Bay Windows, our favorite Thursday read, informs us on the true meaning of "Gay Pride Week". If you go to this week's Opinions/Columns , there are many anecdotal jewels which will help you understand what the "lifestyle" is all about. Try the guest piece on "circuit parties". Very interesting.
Is this really a "lifestyle" we want promoted to our boys, and our neighbors' boys, in our public schools? And by our state government? Homosexuality, especially the male variety, often means this sort of thing (going on all over in Boston this week):
When people find out you used to be a slobbering drug addict they eventually - usually after they've had a few drinks - work up enough courage to ask some variation of the question: "What was your most embarrassing moment?" which, loosely translated, means: "At what point did you realize you were such a mess you needed help?"
I always have the same response: Do I have to pick just one?

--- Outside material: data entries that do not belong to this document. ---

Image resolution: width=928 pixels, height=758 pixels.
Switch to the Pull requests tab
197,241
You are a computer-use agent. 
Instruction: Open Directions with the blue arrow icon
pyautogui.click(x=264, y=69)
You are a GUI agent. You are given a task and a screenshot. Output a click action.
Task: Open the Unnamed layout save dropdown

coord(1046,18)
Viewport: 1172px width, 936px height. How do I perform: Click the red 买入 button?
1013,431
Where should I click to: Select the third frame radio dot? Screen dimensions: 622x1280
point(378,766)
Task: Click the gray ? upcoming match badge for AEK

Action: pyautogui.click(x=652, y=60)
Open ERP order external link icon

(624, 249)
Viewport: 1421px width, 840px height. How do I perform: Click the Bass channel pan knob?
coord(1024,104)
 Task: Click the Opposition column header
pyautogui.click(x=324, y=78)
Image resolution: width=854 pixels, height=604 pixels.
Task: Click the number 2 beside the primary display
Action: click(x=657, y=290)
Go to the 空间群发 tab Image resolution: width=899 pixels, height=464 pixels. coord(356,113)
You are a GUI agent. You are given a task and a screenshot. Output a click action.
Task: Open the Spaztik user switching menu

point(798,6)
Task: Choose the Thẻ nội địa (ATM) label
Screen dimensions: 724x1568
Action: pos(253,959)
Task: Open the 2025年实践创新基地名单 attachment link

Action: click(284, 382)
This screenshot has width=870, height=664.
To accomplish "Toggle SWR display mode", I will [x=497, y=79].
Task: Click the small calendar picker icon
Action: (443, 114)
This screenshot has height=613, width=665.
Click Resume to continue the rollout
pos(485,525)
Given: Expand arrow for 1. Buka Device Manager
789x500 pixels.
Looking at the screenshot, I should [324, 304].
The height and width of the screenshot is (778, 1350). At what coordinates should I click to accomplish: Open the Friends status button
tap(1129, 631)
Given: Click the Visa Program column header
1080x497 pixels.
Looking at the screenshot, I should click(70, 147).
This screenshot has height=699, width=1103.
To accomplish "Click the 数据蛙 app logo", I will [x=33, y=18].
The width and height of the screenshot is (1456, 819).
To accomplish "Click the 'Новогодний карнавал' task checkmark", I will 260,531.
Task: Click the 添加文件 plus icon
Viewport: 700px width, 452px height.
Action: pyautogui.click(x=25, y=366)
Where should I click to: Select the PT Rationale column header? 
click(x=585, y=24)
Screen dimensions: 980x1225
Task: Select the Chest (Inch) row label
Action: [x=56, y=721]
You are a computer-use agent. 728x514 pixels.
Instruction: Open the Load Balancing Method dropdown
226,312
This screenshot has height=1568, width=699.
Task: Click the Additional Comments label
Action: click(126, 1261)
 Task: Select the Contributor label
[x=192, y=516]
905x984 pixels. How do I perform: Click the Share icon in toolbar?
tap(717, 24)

The thing about doing crystal meth is that the bar gauging what constitutes aberrant behavior keeps getting lowered on you. Things that would have seemed odd when I started doing it seemed commonplace by the end. Why wouldn't it seem strange to find yourself dashing madly around London with your barrister/escort friends at 4 a.m. looking for lube - even as you never saw daylight or any of the rest of that beautiful, historic city while there? Doesn't everyone do that? You say you went three days without eating anything solid or sleeping a minute? Isn't that normal?
So rather than try to pick any single event, I always say that one question stands out in my mind more than any other: How was I ever so shallow to have spent so much time at circuit parties?
With Pride season upon us - and its attendant ramping up of the schedule for these parties - it seems appropriate to revisit the popularity of these events. Events that see tens of thousands of mostly gay men spend countless hours at the gym preening like waxed, tan debutantes, and then two to three days getting so shit-faced they don't remember much of the weekend. (And then complain that they never meet anyone nice.)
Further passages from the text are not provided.